* Short problem 1
List every artist the exhibition text names.

Seeking to highlight the early careers of these artists, the exhibition explores points of confluence between their practices by examining them through the lenses of portraiture and ‘placeness’. Layering Hlatshwayo’s autobiographical images, Olympio’s invented characters, Paneng’s digital dreamworld and Buhlungu’s inquiry into knowledge production, the exhibition is a montage of various conceptual modes and disciplines.

Olympio’s six painted portraits are not based on real people but rather capture an attitude or a mood. The starting point is an observation of what is around him, whether on the screen through social media or on the streets. Led by intuition, he merges what he observes with his own imagination to create images that centre around formal concerns of colour and shape. Olympio states, “I am a viewer. I remain open to what is around me. Images on social media, the outfits of people in the street etc.  I try to capture an attitude, a detail, a combination of colours. These portraits are not really portraits but more like archetypes. I'm not making a judgment, [I’m] simply following what I see.”

For Hlatshwayo, the home place is precarious and filled with tension:

“Growing up in a home with a tavern, I have been confronted with realities that made me want to escape the space. A place of refuge or safe haven should have been my home, but it couldn’t be because it was the extension of the tavern. Maybe my mind – but it was too violated. It became a tricky escape”.

Hlatshwayo’s three black and white photographic images originate from a body of work titled Slaghuis. The Afrikaans word refers to a butchery or more literally; ‘a place of slaughter’, speaking to how violence can be innately constituted in a place. Through this series, Hlatshwayo captures self-portraits in the tavern’s surroundings and goes further by abstracting and hiding our view from him. By veiling the work with this layer of abstraction, Hlatshwayo actively creates a distance between himself and the violence that is around him.

* Short problem 2
Express the rows starting at the line containing "Open the Parameters panel hamburger menu" and ending at the line containing "Looking at the screenshot, I should 27,62." as a JSON list of strings, one string per line, leaving out blank lines.

[Click-target data]

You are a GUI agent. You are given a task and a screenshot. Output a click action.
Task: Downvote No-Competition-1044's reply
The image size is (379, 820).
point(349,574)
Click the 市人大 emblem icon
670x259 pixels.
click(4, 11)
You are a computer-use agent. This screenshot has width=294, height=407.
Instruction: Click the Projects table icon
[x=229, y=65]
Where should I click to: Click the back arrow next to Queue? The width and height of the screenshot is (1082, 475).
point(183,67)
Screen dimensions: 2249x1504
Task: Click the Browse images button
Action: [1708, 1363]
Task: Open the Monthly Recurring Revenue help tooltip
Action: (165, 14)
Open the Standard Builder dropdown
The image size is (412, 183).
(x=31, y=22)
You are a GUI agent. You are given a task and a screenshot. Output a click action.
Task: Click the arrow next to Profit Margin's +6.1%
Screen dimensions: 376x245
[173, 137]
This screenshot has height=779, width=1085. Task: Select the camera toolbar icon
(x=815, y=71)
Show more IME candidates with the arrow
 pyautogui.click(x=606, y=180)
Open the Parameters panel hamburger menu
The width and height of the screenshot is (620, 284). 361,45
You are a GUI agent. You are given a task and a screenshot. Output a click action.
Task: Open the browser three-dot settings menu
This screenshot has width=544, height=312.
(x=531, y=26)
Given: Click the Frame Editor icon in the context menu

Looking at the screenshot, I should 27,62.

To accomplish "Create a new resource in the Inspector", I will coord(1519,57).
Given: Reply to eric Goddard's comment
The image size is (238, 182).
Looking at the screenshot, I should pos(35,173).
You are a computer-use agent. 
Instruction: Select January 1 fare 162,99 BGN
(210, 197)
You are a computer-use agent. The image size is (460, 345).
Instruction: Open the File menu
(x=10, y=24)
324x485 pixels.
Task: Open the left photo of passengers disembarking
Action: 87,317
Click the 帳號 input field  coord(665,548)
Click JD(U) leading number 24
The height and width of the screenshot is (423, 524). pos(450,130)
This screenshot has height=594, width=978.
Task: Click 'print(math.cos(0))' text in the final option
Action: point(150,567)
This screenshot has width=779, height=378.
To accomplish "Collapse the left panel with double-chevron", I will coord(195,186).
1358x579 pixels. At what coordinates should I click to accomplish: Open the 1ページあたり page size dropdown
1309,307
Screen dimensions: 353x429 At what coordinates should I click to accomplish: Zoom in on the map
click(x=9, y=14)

* Task output 1
Hlatshwayo, Olympio, Paneng, Buhlungu

* Task output 2
[
  "Open the Parameters panel hamburger menu",
  "The width and height of the screenshot is (620, 284). 361,45",
  "You are a GUI agent. You are given a task and a screenshot. Output a click action.",
  "Task: Open the browser three-dot settings menu",
  "This screenshot has width=544, height=312.",
  "(x=531, y=26)",
  "Given: Click the Frame Editor icon in the context menu",
  "Looking at the screenshot, I should 27,62."
]